» **Records provided**
***
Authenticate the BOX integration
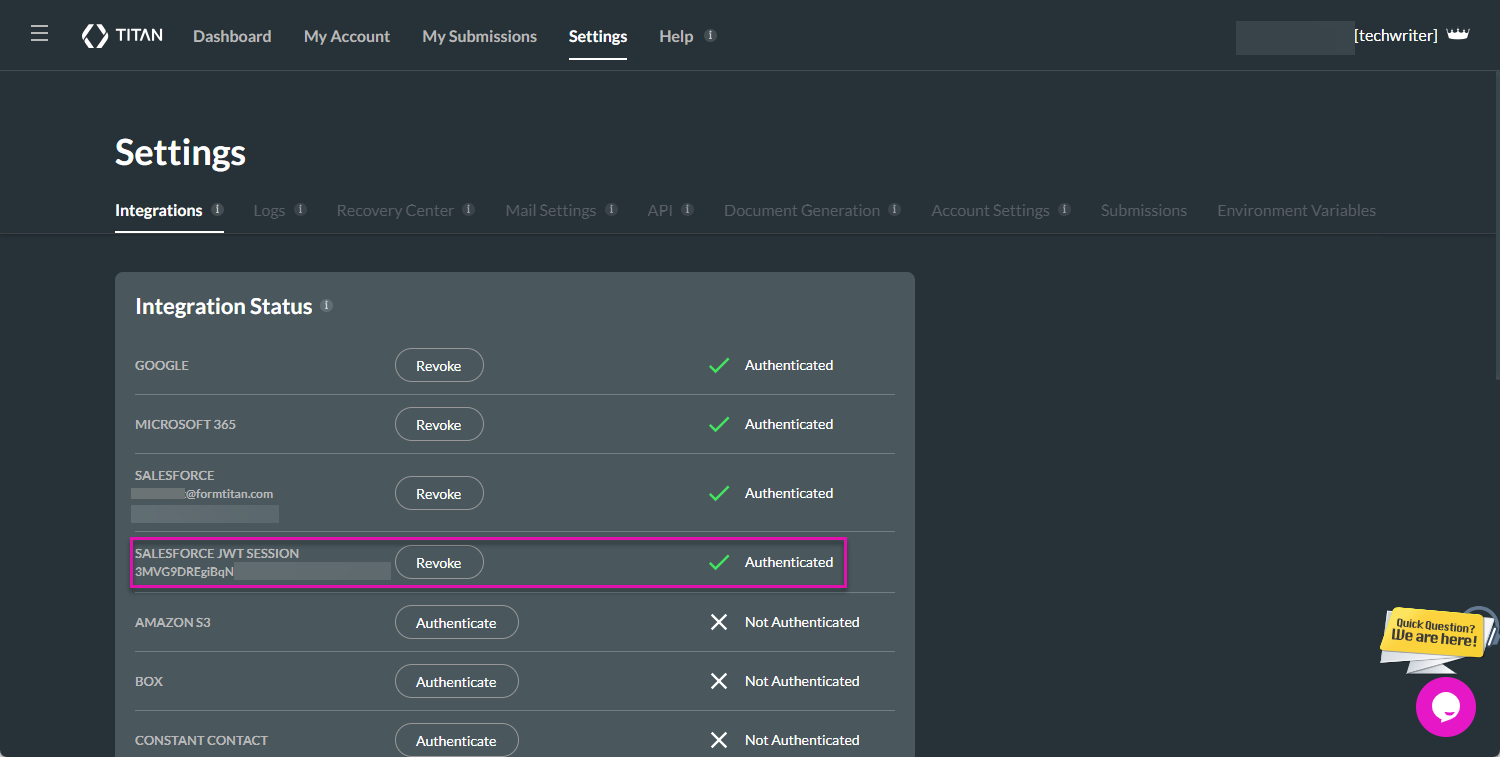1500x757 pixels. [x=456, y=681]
***
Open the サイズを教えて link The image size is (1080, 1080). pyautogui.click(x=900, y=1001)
***
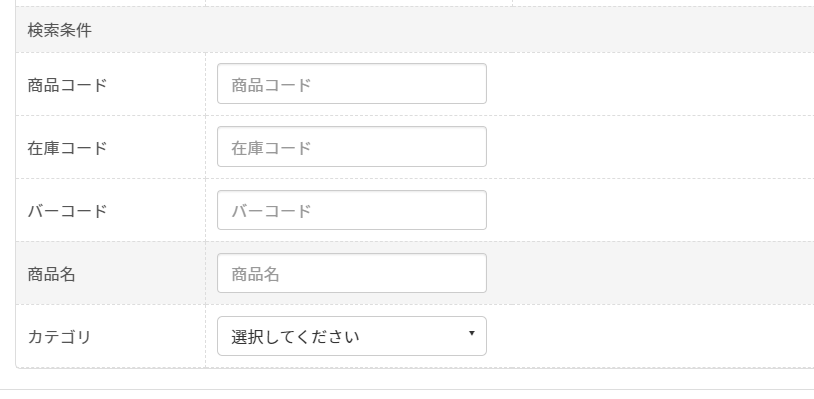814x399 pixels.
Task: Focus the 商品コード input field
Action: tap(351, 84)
***
» **Requirement**
Could you rewrite the material from the line with "814x399 pixels." up to and including the line with "Action: tap(351, 84)" as a numbered list, skipping any blank lines and leaving the pictures out?

» **Solution to this problem**
1. 814x399 pixels.
2. Task: Focus the 商品コード input field
3. Action: tap(351, 84)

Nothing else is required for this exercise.